**Material provided**.
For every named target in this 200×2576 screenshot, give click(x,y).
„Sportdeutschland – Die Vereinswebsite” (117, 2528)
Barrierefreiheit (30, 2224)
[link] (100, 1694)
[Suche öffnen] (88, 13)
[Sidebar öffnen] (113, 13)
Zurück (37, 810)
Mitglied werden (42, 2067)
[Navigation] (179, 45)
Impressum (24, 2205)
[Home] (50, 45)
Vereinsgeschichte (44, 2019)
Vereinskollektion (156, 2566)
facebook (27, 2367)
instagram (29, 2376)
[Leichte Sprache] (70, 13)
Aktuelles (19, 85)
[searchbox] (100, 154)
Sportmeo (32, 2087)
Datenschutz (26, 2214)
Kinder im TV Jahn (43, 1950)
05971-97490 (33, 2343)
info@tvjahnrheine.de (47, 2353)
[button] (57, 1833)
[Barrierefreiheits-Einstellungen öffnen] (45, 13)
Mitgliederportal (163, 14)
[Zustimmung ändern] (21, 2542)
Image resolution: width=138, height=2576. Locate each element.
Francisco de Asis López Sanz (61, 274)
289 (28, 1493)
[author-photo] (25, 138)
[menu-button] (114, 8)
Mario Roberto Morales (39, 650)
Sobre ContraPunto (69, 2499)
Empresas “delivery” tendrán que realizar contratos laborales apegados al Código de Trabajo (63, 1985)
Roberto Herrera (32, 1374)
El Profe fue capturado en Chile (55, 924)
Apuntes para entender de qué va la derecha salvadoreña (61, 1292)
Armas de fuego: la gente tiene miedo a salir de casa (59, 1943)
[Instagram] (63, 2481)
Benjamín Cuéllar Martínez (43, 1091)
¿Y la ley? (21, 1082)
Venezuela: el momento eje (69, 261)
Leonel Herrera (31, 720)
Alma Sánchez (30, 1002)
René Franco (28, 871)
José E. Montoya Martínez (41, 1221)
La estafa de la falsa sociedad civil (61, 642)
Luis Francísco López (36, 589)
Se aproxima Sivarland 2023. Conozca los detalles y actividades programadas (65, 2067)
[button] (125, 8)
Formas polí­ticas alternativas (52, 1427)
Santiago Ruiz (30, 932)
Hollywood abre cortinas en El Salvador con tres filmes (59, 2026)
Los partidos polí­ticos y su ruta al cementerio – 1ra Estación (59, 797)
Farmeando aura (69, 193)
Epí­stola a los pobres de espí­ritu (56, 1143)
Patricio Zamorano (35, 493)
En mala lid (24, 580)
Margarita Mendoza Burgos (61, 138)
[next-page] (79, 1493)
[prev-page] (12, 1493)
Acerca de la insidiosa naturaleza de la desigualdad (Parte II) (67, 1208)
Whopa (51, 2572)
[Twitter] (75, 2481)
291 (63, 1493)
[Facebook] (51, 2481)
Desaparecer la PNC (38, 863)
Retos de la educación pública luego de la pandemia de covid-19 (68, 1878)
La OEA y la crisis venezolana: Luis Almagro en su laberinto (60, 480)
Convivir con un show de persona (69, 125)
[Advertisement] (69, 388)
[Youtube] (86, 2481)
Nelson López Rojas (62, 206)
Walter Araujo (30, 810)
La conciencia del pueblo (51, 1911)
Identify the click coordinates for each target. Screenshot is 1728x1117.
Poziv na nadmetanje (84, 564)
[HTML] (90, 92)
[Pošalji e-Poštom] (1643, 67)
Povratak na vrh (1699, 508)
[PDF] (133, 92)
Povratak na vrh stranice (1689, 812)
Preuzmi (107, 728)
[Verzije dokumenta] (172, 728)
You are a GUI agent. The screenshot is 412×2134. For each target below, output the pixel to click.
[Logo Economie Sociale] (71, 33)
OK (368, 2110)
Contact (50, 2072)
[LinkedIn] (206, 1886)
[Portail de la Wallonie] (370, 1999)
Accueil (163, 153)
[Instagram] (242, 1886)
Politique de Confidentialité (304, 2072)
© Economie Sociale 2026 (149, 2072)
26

**Work order**.
Scan the data above, please, and give the number of lines where the word "each" occurs, with no further text.

**Solved problem**.
3